I don’t know whether Carlson is aware that Patriarch Kirill is a lifelong KGB/FSB agent, whose ‘denomination’ has been actively involved in anti-Ukrainian, pro-Putin propaganda. Carlson should exercise his imagination and picture the reaction of Messrs Churchill and Roosevelt if, say, the Lutheran Church had engaged in incessant pro-Nazi agitprop in 1942.
What would they have done? Don’t answer that, just think of those German refugees and Nisei Americans. And Zelensky hasn’t interned any clergy.
“He [Zelensky] has banned a language group,” was how Carlson continued to weave his tissue of lies. I assume he meant Russian, which is at best ignorant and at worst consciously mendacious.
Russian (which is one language, not a ‘group’) was never banned in the Ukraine, and in fact Zelensky himself is a native Russian speaker. As is to be expected in any former colony, an emphasis was placed on the indigenous language in all official communications, but millions of Russophone Ukrainians happily converse in their mother tongue.
I occasionally listen to intercepted radio exchanges among frontline Ukrainian soldiers, and at least half of them are in Russian. Are they ignoring the ban or is Carlson a Putin poodle? You decide.
And then the powerful final chord, synchronised with Hitchens’s noises: “Ukraine had a coup, sponsored by the United States government, the CIA, in 2014.” Hitchens prefers the word ‘putsch’, whose Nazi implications add an emotional pow to the punchy lie.
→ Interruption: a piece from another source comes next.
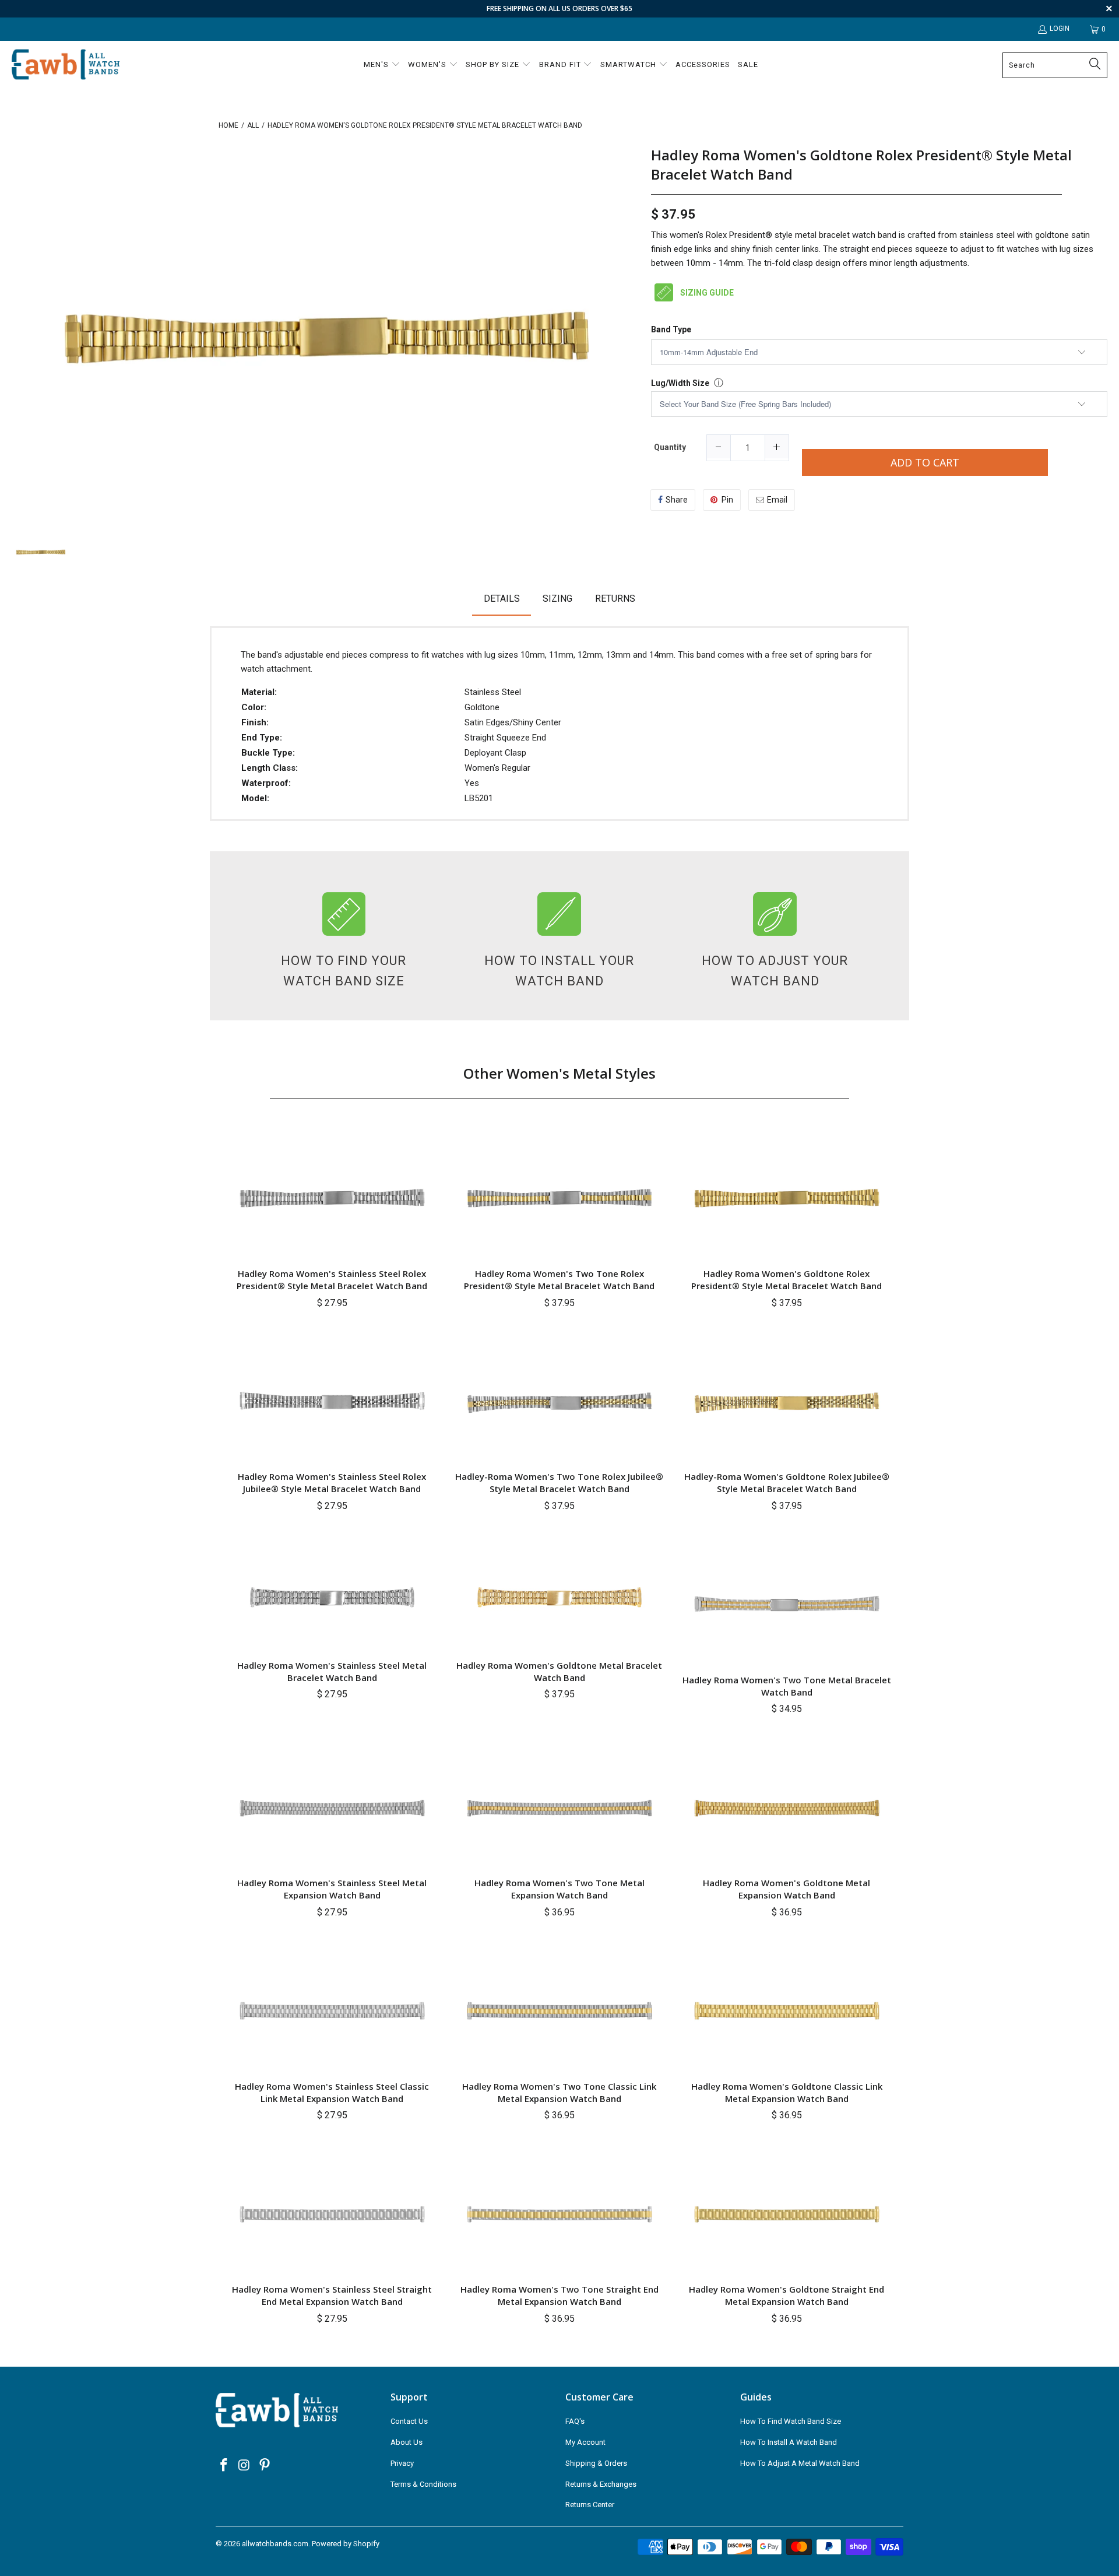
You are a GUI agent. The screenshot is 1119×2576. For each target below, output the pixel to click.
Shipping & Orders (596, 2463)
Tucker should take lessons from Peter.
The Ukrainian revolution was a grassroots reaction to the Ukraine’s president selling his country out to Putin. The people demanded independence in fact, not just in name, and they wanted the Ukraine to turn westwards towards Europe.
When Putin’s stooge Yanukovych instead tried to push the country back into Putin’s embrace, the people spontaneously rose in revolt. The ousted puppet (whose CV included convictions for robbery and rape) escaped to Russia, his spiritual motherland. I’ve seen no proof that the CIA sponsored that uprising, but I’ve heard Putin say it hundreds of times.
I’m not often given to reveries, but I do cherish some fleeting images. One of them involves Carlson, Hitchens and other witting or unwitting agents of Putin joining him and his clique in the dock, and then in prison cells.
I know that’ll never happen, but a man must be allowed the odd daydream. What’s life without hope?